Lending Club allows investors to invest in Peer-to-Peer loans. The loan size varies but can be as small as $25. In another word, with a $1,000 investment, an investor can easily build a portfolio of 40 loans. A well-built portfolio can effectively balance between returns and risks.
As an investor myself, I started to invest in Lending Club Loans in 2015. I enjoyed a healthy return of ~10% at that time, but recently the return rode a roller coaster and dropped to ~2.5%. Hearing similar horror stories happening around me, I decided to perform a deep dive. The project is purely for exploration and learning purposes. It would be great if it can help me understand more about driving factors of defaults and late payments; even better, if it can help identify more effective methodology for investing. I would like to share the process and finding here for everyone’s interest.
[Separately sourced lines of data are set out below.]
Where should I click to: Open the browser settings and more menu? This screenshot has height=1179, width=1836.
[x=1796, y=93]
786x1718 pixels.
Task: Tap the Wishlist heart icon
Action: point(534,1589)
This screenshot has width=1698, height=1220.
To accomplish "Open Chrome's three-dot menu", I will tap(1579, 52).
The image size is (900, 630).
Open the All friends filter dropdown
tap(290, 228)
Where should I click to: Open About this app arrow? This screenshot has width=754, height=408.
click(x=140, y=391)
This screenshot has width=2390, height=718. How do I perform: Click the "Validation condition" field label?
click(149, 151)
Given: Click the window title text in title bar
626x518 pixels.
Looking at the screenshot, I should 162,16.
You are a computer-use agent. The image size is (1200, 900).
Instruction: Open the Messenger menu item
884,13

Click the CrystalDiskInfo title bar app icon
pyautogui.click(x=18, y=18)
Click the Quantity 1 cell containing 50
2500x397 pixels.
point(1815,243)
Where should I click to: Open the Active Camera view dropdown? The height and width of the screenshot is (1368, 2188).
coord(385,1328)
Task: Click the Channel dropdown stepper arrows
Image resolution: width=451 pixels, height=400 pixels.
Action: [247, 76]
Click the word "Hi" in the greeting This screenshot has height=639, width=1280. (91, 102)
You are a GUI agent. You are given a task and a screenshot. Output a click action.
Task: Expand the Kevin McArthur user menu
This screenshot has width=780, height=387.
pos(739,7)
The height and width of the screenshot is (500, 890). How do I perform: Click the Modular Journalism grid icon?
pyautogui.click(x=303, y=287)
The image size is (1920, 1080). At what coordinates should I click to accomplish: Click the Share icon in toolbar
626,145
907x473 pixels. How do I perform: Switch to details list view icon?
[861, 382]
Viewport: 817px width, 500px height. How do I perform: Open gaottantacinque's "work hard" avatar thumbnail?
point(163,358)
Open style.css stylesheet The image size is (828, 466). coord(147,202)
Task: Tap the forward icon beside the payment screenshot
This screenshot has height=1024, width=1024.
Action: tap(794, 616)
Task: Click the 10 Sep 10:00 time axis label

Data Cleanup and Feature Engineering:
To start with, I collected over 800K+ loan details from 2007 to 2015. Immediately out of box, I noted that many data features are categorical in nature. Take home ownership types, and the credit purposes for example; they are qualitative features with valuable information. Need to convert them smartly to keep the key information at the same time not negatively impact modeling. In addition, owners’ aggregated data, such as annual income, or debt balance, when looking at alone, do not provide full picture of the loan. Combine features and converting them into ratios, such as asset to debt ratio, more accurately reflect the specific condition of the loan.
I started with Grid Search for model selection. Models compared includes: Decision Tree, Logistic, SVC, Bagging Classifier, and etc. Measuring by AUC, Random Forest Model was identified as best baseline model. I further optimized Random Forest model for best performance.
Conclusion and Finding:
I plot the Confusion Matrix for visualization. It turns out that the model is able to accurately predict 72% of bad loans (loans with negative outcomes, either become default or late for payments), whereas 28% bad loans left as unpredicted. However, the model tends to perform conservatively, predicting loans to have negative outcome when they actually not .
Overall, Top 3 drivers drive the defaults are:
- Interest Rate
- Inquiries of Last 6 Months
- Loan Grade
Recommended Next Steps:
- Continue to incorporate new data to refine the model
- Monitor behavior changes of loans over time. This includes economic crisis. This is to help evaluate the stability and adaptivity of the model.